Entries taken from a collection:
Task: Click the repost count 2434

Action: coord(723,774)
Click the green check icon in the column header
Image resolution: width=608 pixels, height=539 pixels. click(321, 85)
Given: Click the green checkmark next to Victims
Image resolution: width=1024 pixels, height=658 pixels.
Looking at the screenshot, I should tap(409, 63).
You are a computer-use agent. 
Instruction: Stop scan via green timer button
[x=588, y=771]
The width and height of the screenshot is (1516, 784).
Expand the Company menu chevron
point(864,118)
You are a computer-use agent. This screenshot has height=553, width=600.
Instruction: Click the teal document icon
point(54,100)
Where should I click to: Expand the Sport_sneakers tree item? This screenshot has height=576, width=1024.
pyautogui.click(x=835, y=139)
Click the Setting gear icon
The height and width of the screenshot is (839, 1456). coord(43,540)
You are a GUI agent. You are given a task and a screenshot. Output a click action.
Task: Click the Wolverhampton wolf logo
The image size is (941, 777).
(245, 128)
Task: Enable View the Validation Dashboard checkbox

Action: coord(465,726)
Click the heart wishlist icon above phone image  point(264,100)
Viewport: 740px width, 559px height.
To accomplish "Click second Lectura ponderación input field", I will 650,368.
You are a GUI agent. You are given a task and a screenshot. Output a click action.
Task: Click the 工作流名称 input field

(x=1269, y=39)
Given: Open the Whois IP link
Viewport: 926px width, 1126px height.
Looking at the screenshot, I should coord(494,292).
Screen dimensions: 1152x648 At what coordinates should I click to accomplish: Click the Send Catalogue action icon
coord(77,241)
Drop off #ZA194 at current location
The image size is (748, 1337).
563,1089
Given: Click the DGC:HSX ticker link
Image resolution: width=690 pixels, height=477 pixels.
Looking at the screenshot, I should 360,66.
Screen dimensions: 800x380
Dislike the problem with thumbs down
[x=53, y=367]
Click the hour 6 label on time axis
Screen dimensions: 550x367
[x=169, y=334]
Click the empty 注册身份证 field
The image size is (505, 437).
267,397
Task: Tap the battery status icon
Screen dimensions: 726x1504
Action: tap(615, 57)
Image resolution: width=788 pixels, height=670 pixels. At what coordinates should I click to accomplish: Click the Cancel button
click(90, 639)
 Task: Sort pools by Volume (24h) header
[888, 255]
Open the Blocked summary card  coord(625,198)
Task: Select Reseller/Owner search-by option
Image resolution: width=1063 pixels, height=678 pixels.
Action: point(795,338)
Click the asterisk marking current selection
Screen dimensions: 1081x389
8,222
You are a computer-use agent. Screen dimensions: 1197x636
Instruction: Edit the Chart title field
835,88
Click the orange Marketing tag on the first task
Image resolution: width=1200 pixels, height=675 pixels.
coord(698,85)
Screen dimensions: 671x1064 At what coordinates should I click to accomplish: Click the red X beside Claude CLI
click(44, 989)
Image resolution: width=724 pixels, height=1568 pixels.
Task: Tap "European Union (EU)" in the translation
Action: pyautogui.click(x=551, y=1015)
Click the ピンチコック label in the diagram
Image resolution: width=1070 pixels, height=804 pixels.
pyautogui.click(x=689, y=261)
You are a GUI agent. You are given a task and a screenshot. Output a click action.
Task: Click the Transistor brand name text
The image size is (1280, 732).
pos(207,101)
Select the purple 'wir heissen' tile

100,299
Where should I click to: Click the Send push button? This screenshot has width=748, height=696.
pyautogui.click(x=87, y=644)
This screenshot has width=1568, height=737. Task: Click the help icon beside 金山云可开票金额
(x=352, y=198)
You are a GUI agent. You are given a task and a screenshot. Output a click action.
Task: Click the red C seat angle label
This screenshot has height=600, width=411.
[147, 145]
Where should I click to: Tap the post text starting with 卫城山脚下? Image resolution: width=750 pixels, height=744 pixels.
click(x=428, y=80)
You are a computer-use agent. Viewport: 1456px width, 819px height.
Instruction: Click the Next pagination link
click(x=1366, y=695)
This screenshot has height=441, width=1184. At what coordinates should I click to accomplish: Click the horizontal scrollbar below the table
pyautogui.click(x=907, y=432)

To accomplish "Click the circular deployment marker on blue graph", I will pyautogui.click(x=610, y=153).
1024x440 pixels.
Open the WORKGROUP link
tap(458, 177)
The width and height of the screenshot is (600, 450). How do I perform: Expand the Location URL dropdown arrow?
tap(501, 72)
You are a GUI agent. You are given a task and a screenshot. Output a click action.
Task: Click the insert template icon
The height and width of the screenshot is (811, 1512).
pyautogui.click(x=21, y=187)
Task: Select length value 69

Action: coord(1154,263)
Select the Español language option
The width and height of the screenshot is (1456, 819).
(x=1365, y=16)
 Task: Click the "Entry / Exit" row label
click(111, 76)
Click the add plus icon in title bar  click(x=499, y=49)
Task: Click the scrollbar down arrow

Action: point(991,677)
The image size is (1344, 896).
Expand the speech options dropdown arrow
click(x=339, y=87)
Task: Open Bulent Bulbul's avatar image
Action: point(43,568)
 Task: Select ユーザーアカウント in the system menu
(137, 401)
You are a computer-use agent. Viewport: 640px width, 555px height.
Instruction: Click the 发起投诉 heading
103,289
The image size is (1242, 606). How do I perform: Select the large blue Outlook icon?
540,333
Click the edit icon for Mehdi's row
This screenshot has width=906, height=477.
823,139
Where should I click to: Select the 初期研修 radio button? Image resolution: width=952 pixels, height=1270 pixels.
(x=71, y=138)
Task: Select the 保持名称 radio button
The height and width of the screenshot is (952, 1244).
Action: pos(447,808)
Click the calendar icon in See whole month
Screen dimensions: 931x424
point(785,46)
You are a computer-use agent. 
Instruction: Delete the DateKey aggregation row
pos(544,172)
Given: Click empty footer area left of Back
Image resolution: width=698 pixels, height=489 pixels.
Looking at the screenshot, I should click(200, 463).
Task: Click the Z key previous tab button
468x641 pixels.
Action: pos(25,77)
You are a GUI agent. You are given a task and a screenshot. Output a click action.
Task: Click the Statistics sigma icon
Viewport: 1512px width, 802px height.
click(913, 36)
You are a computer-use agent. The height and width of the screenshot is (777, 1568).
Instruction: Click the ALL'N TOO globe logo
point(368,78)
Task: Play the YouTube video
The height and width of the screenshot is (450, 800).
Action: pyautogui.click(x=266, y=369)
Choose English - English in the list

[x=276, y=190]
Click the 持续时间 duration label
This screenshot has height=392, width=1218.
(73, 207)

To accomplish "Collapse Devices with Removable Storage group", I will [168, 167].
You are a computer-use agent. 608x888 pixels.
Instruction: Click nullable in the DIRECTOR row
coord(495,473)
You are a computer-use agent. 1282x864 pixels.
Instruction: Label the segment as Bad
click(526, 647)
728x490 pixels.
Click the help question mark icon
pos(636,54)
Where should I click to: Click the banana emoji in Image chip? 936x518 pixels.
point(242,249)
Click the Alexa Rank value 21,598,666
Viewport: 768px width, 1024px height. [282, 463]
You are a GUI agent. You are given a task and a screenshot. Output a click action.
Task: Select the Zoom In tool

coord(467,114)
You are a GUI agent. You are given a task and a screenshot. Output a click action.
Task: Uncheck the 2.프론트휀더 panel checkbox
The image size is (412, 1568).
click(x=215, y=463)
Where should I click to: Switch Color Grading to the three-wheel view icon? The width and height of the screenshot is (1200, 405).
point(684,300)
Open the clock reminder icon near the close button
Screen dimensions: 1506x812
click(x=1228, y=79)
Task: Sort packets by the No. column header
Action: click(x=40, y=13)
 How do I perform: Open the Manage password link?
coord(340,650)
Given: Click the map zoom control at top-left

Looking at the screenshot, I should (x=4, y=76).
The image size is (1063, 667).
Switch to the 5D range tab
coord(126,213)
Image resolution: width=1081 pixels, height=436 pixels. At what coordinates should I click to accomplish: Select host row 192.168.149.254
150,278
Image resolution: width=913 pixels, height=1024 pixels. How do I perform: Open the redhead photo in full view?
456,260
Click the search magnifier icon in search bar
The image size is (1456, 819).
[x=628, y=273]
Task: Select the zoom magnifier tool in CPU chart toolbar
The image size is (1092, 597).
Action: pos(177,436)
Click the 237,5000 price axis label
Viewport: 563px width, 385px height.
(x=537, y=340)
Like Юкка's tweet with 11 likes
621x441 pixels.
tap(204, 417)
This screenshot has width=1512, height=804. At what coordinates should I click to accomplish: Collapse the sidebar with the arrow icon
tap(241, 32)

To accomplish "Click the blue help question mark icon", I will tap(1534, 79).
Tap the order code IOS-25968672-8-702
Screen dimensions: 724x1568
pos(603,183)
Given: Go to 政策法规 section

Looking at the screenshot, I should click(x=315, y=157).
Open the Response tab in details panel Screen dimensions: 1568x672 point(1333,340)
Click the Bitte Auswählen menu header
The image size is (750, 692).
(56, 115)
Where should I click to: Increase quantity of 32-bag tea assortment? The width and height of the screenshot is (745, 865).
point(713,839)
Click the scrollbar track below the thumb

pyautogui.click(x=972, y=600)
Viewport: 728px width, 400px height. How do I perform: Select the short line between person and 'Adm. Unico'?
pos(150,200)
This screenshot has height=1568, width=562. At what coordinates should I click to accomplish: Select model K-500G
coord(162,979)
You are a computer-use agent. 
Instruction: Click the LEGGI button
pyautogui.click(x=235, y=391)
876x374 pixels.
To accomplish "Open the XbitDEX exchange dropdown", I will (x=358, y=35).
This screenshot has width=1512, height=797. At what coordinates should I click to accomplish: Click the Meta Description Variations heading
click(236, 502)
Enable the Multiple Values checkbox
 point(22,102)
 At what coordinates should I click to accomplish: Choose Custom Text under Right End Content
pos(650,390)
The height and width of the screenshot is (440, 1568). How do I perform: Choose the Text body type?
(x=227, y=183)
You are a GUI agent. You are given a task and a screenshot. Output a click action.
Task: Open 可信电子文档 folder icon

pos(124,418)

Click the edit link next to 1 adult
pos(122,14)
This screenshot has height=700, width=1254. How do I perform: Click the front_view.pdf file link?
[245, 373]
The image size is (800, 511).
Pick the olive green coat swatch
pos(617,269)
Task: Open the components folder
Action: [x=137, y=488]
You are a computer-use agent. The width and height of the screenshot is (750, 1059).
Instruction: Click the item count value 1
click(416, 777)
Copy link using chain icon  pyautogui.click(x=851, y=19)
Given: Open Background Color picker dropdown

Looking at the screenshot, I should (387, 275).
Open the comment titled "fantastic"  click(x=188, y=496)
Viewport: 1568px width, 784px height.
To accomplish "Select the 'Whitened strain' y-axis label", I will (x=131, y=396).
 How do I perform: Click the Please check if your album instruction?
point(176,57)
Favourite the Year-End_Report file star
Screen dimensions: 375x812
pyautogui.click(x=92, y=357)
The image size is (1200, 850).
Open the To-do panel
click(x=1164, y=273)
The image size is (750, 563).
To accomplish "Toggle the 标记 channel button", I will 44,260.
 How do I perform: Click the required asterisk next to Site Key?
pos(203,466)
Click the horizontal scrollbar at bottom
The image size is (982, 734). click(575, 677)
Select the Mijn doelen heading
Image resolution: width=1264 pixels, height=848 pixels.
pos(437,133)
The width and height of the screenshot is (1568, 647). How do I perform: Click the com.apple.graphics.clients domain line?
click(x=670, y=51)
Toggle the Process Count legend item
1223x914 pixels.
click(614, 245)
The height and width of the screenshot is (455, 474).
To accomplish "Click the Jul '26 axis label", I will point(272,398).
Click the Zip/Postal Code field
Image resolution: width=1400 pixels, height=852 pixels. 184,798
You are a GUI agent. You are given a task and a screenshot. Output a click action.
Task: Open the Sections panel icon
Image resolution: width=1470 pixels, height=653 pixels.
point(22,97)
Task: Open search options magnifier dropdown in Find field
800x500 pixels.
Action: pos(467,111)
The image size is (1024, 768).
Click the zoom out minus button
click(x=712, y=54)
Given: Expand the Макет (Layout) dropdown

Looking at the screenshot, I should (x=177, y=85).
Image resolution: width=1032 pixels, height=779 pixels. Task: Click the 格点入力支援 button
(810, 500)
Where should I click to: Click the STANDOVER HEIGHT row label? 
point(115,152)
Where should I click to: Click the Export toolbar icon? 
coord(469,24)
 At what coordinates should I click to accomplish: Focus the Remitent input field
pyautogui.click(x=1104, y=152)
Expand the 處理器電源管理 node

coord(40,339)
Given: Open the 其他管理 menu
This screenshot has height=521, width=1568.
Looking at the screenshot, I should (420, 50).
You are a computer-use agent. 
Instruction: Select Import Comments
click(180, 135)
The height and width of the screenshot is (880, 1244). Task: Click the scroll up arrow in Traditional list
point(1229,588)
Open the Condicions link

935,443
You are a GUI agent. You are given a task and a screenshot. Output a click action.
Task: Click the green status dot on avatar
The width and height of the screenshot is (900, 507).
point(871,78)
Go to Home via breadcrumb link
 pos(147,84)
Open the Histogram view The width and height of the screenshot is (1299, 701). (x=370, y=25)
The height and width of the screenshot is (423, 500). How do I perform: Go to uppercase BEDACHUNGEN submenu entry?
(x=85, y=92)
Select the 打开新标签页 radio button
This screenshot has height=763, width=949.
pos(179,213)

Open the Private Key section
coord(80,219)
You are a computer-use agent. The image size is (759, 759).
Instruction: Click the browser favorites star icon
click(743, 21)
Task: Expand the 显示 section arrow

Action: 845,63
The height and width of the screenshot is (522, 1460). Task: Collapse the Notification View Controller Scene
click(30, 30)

* _To do_
The lines needed are the ones from the first line of the entries through the line that contains "Given: Open the Whois IP link", given again without any change.

* _Reply_
Task: Click the repost count 2434

Action: coord(723,774)
Click the green check icon in the column header
Image resolution: width=608 pixels, height=539 pixels. click(321, 85)
Given: Click the green checkmark next to Victims
Image resolution: width=1024 pixels, height=658 pixels.
Looking at the screenshot, I should tap(409, 63).
You are a computer-use agent. 
Instruction: Stop scan via green timer button
[x=588, y=771]
The width and height of the screenshot is (1516, 784).
Expand the Company menu chevron
point(864,118)
You are a computer-use agent. This screenshot has height=553, width=600.
Instruction: Click the teal document icon
point(54,100)
Where should I click to: Expand the Sport_sneakers tree item? This screenshot has height=576, width=1024.
pyautogui.click(x=835, y=139)
Click the Setting gear icon
The height and width of the screenshot is (839, 1456). coord(43,540)
You are a GUI agent. You are given a task and a screenshot. Output a click action.
Task: Click the Wolverhampton wolf logo
The image size is (941, 777).
(245, 128)
Task: Enable View the Validation Dashboard checkbox

Action: coord(465,726)
Click the heart wishlist icon above phone image  point(264,100)
Viewport: 740px width, 559px height.
To accomplish "Click second Lectura ponderación input field", I will 650,368.
You are a GUI agent. You are given a task and a screenshot. Output a click action.
Task: Click the 工作流名称 input field

(x=1269, y=39)
Given: Open the Whois IP link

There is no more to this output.